EXERCISE DESCRIPTION: Read the records and gather each line that includes "icon".

Records from a collection:
_ _ _ _

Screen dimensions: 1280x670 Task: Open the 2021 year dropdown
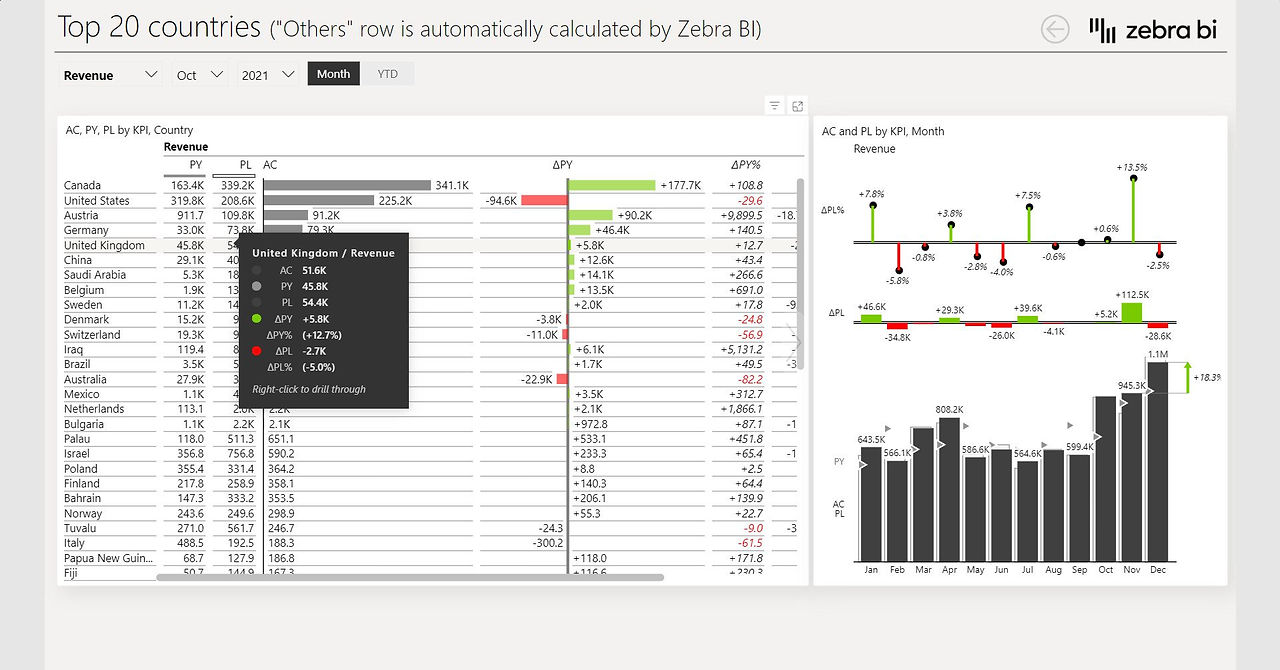pos(269,75)
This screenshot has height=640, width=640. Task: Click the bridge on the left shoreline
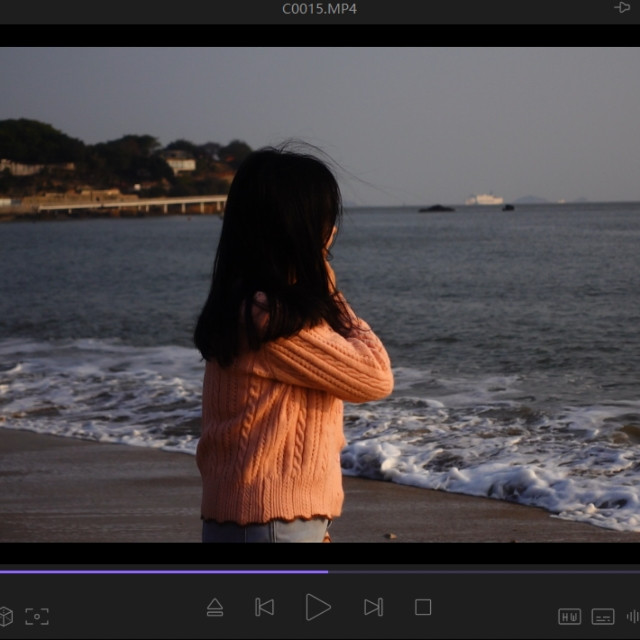[130, 206]
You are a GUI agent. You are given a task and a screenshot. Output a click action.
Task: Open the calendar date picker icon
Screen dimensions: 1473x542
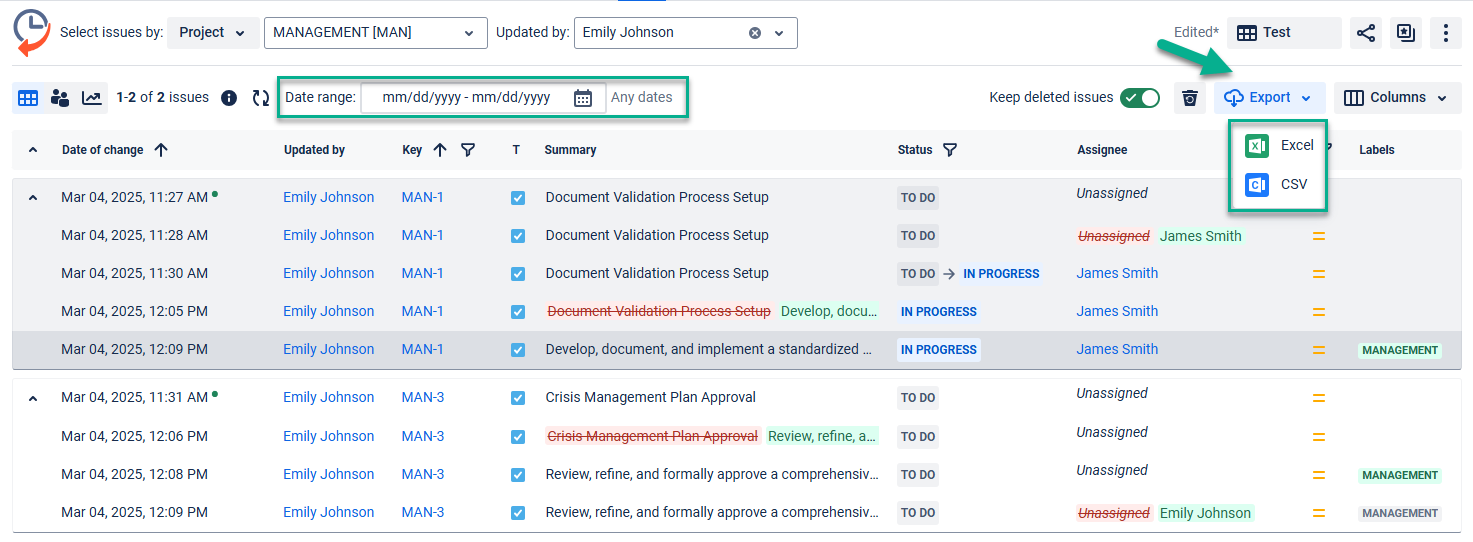click(583, 98)
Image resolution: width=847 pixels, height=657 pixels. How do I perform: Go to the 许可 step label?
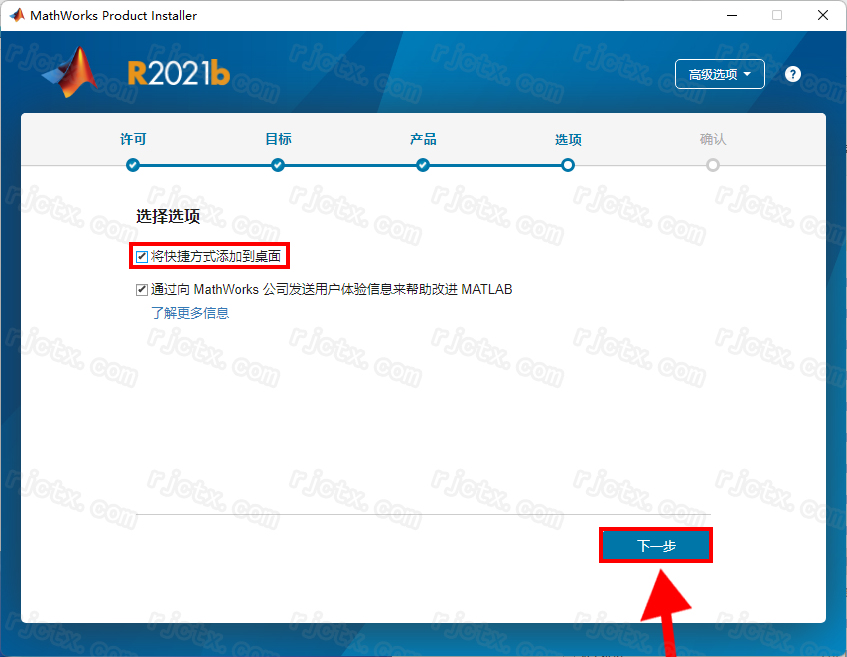point(133,139)
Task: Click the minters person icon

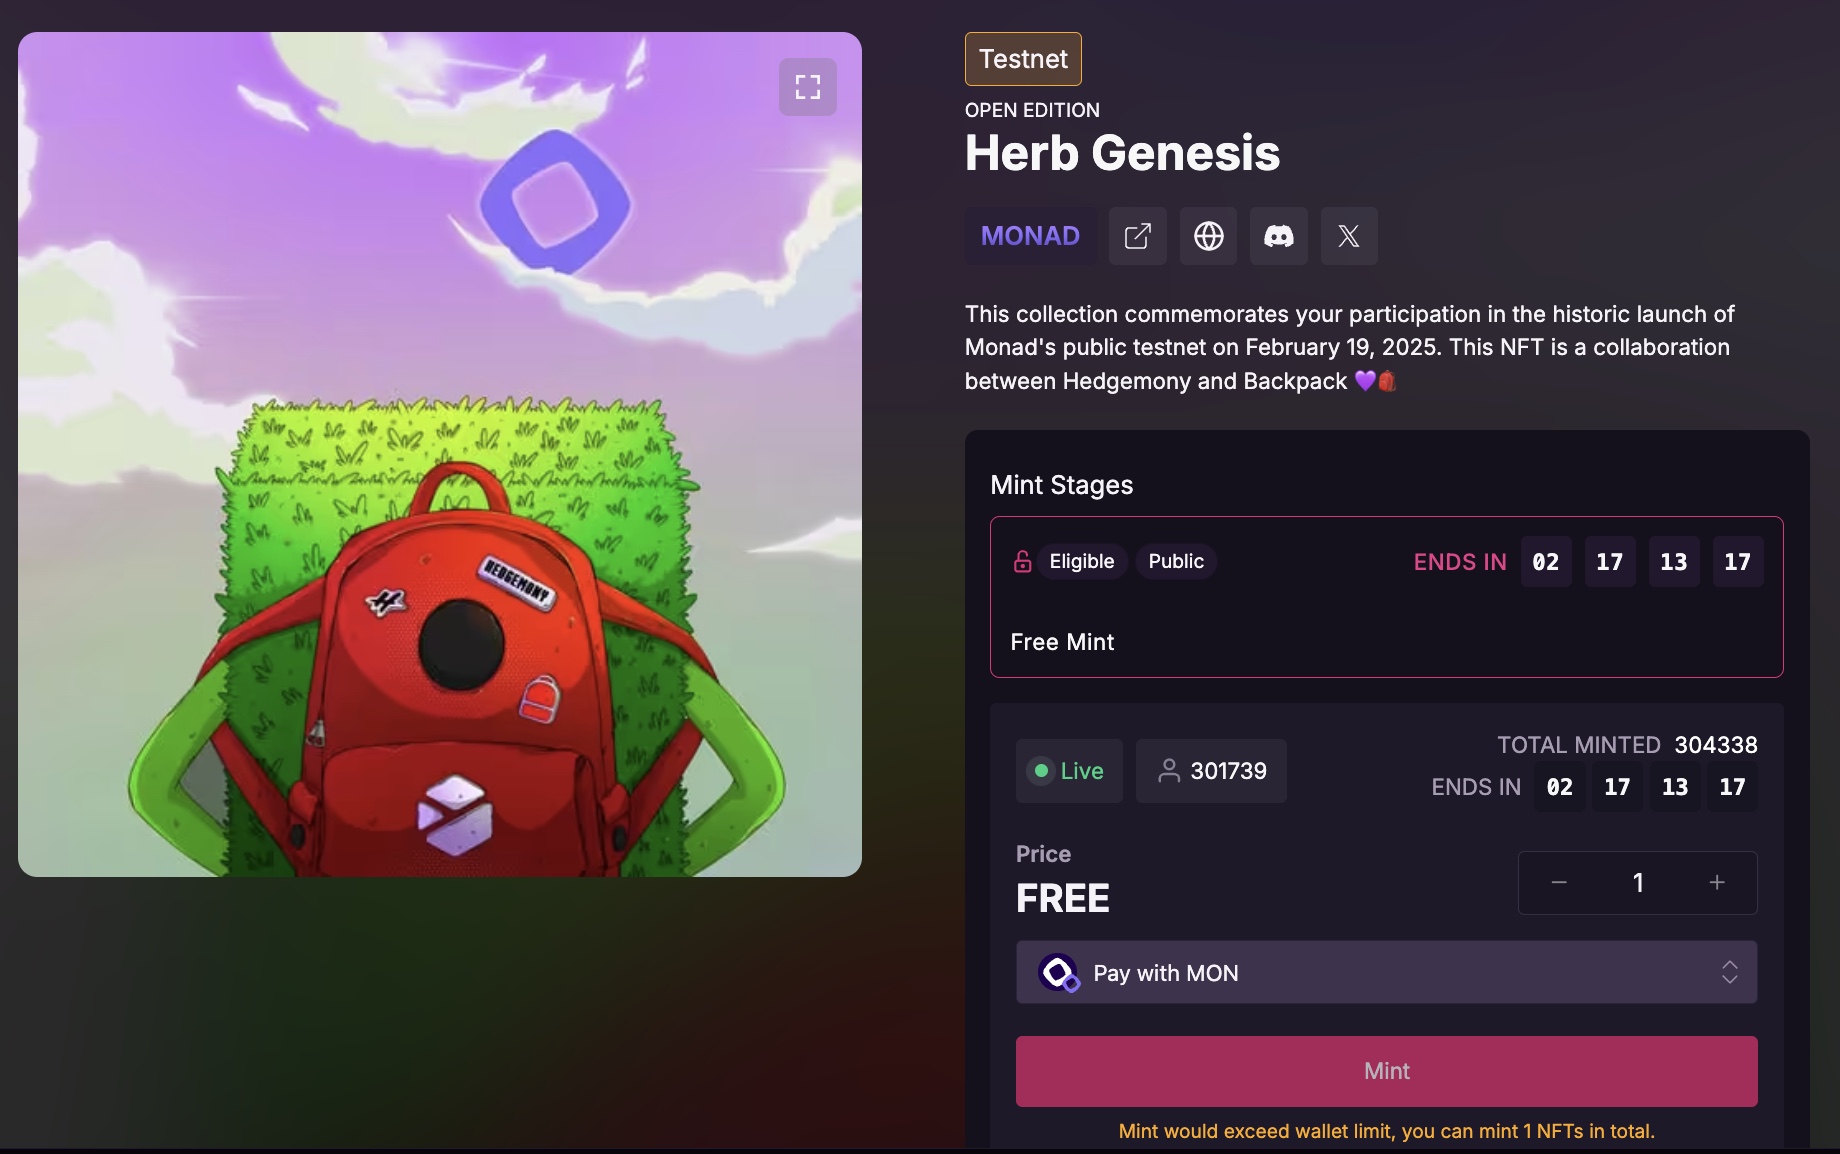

_ _ _ _

ANSWER TO THIS TASK:
Task: Open the calendar date picker icon
Task: Click the minters person icon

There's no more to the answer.